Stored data
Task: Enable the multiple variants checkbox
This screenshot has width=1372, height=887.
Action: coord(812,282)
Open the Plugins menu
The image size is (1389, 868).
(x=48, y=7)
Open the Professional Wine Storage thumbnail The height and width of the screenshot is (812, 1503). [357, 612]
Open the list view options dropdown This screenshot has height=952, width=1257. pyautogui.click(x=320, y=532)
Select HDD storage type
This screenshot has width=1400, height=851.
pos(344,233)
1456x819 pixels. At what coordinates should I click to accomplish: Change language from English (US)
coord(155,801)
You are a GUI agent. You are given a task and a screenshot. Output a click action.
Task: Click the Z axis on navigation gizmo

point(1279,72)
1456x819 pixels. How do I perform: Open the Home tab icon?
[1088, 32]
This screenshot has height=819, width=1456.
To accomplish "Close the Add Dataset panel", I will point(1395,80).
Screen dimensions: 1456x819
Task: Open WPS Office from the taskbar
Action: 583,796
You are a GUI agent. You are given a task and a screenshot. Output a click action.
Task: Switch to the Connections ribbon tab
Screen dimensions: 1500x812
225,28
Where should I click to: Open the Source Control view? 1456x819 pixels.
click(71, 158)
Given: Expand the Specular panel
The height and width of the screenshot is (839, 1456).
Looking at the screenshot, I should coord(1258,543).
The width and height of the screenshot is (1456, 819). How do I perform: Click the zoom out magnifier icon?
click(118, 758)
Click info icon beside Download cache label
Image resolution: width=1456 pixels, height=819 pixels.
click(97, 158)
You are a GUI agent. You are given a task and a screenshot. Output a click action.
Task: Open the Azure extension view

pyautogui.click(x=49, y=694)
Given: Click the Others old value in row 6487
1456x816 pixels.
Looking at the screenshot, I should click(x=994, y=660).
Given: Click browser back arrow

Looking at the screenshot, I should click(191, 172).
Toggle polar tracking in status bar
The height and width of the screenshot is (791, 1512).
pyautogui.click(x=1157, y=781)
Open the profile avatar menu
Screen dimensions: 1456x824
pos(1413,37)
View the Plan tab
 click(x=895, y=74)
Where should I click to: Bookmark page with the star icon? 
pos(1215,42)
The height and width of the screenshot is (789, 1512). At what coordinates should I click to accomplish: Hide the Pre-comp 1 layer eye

● Instructions to follow
Beginning at the line with "Click info icon beside Download cache label" and stopping after the line with "Given: Click the Others old value in row 6487", please write out every line of the data above exactly and nothing else.

● Response to the exercise
Click info icon beside Download cache label
Image resolution: width=1456 pixels, height=819 pixels.
click(97, 158)
You are a GUI agent. You are given a task and a screenshot. Output a click action.
Task: Open the Azure extension view

pyautogui.click(x=49, y=694)
Given: Click the Others old value in row 6487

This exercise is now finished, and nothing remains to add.